> [PROBLEM REQUIREMENTS] Edit the data starting with the line containing "640x849 pixels." and going on through the line containing "tap(305, 96)", changing "Total Net Assets" to "Net Asset Value" and leaving everything else as it is. Give back only those lines.
---*---
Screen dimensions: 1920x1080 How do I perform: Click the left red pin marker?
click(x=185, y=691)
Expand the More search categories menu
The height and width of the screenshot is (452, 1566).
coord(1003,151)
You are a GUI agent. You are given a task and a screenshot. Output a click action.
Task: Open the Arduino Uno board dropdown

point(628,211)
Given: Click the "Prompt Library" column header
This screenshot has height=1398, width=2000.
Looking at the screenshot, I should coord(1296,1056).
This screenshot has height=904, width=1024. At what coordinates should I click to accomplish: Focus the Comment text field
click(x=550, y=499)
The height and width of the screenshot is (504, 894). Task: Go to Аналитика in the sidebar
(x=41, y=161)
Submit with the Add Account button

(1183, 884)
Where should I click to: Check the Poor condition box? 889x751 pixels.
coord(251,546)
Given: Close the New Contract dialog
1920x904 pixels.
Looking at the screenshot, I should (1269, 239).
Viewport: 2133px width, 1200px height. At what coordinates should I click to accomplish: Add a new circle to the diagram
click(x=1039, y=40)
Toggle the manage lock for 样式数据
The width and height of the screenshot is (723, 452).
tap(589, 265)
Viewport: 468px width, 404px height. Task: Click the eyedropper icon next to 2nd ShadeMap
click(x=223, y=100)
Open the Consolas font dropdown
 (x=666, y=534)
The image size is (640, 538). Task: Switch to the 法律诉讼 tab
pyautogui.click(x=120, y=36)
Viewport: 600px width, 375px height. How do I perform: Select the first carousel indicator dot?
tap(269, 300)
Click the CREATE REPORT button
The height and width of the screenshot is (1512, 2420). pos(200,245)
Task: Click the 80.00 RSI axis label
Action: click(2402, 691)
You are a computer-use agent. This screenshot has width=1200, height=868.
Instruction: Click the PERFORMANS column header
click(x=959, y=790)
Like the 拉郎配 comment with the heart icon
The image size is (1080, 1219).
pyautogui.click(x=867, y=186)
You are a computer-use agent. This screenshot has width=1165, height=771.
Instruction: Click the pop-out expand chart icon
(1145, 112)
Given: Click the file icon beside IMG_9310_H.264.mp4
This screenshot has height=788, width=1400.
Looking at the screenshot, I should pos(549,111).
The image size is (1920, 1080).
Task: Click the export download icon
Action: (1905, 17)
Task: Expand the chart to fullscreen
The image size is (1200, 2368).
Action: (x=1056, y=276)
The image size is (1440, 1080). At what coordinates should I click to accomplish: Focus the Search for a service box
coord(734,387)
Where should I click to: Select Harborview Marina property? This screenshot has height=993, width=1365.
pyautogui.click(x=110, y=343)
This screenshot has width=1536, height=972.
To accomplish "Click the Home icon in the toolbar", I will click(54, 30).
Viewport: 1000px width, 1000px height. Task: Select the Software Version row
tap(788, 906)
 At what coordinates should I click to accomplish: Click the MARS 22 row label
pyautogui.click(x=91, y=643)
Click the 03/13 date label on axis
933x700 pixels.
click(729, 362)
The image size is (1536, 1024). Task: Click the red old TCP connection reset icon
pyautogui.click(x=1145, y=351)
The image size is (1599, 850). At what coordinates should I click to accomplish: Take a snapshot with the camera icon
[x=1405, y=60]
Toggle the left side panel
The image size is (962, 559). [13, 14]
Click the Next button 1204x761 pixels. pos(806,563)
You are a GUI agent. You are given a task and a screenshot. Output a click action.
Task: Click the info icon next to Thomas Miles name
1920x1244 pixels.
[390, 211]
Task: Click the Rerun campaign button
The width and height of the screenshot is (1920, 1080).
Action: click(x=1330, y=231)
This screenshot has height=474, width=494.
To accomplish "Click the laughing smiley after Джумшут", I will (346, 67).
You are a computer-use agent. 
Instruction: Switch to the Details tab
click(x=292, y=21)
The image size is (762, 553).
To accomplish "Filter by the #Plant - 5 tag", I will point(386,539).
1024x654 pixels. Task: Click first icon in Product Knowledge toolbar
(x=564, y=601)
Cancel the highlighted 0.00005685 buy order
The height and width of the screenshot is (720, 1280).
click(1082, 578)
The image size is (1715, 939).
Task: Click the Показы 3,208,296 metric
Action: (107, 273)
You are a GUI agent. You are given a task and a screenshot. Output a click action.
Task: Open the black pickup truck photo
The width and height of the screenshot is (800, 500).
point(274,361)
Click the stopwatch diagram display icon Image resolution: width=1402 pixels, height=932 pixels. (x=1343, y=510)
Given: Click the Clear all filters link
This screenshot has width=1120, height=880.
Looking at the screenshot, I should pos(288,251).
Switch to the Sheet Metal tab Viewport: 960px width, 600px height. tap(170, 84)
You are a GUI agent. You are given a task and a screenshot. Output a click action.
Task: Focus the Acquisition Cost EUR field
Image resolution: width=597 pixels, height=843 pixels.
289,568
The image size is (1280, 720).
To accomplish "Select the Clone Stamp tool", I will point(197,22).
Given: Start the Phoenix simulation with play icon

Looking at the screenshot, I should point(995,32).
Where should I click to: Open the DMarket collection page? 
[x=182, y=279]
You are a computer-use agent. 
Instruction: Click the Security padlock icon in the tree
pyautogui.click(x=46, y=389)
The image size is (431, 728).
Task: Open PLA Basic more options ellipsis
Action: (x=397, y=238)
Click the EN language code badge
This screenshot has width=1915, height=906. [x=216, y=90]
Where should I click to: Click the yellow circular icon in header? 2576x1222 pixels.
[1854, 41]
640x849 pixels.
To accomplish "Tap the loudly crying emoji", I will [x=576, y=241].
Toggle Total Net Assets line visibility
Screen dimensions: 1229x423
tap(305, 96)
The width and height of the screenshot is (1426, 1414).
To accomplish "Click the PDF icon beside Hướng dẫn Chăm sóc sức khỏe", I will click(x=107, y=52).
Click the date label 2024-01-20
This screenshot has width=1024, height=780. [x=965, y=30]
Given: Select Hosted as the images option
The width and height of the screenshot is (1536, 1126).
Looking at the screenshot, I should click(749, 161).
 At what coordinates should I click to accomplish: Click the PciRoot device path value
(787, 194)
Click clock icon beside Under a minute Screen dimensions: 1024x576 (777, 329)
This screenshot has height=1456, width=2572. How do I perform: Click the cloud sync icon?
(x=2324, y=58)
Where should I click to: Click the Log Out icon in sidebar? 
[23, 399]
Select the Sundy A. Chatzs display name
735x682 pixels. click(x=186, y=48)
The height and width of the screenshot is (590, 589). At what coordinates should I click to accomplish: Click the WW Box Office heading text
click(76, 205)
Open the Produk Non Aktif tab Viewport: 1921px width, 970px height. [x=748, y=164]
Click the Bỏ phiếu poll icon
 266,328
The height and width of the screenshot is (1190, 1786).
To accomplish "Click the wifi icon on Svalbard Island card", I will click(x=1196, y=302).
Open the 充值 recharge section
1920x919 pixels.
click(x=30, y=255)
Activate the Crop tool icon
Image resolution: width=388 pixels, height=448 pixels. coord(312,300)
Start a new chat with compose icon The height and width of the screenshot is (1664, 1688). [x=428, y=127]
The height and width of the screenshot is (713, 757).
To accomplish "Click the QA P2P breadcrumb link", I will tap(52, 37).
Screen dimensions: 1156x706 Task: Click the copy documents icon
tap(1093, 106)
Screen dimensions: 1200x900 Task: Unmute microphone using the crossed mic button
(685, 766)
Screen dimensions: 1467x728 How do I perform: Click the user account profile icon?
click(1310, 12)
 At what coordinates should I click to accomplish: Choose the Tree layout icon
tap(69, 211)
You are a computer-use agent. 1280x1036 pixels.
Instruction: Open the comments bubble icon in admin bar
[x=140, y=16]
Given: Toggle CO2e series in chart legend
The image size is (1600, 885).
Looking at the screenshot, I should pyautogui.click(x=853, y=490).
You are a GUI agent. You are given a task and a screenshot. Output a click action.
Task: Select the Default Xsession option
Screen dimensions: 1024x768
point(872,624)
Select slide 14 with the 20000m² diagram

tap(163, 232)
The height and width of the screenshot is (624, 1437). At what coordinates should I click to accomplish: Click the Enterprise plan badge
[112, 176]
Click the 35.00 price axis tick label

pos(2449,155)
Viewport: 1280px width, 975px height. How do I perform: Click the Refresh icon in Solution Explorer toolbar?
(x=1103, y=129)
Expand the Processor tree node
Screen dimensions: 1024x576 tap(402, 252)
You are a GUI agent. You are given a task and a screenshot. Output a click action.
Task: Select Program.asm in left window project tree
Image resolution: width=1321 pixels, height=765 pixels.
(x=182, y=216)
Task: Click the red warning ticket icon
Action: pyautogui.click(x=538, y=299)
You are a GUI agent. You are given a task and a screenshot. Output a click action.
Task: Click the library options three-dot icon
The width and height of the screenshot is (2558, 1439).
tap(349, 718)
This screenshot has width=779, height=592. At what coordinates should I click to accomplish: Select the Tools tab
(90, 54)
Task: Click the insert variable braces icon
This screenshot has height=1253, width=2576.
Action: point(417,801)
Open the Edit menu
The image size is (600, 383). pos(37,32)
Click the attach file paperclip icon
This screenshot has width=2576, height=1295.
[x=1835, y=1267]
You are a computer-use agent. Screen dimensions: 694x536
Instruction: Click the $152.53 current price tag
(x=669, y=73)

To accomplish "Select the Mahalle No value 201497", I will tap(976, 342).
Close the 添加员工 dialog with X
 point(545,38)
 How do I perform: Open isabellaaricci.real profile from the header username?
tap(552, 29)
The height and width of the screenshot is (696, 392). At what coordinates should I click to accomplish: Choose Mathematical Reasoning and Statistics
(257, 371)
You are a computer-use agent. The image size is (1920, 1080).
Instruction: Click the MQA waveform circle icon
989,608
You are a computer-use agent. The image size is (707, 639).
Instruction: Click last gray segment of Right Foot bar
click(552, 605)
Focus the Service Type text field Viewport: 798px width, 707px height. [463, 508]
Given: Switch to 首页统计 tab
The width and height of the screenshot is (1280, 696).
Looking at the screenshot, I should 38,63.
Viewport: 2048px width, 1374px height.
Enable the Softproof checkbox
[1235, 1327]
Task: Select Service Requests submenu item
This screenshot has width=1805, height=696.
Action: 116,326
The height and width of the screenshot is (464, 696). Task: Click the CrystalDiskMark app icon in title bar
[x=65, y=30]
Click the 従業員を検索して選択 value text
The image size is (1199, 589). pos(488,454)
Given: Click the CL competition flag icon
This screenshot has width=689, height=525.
---*---
> [WORKED ANSWER]
640x849 pixels.
To accomplish "Tap the loudly crying emoji", I will [x=576, y=241].
Toggle Net Asset Value line visibility
Screen dimensions: 1229x423
tap(305, 96)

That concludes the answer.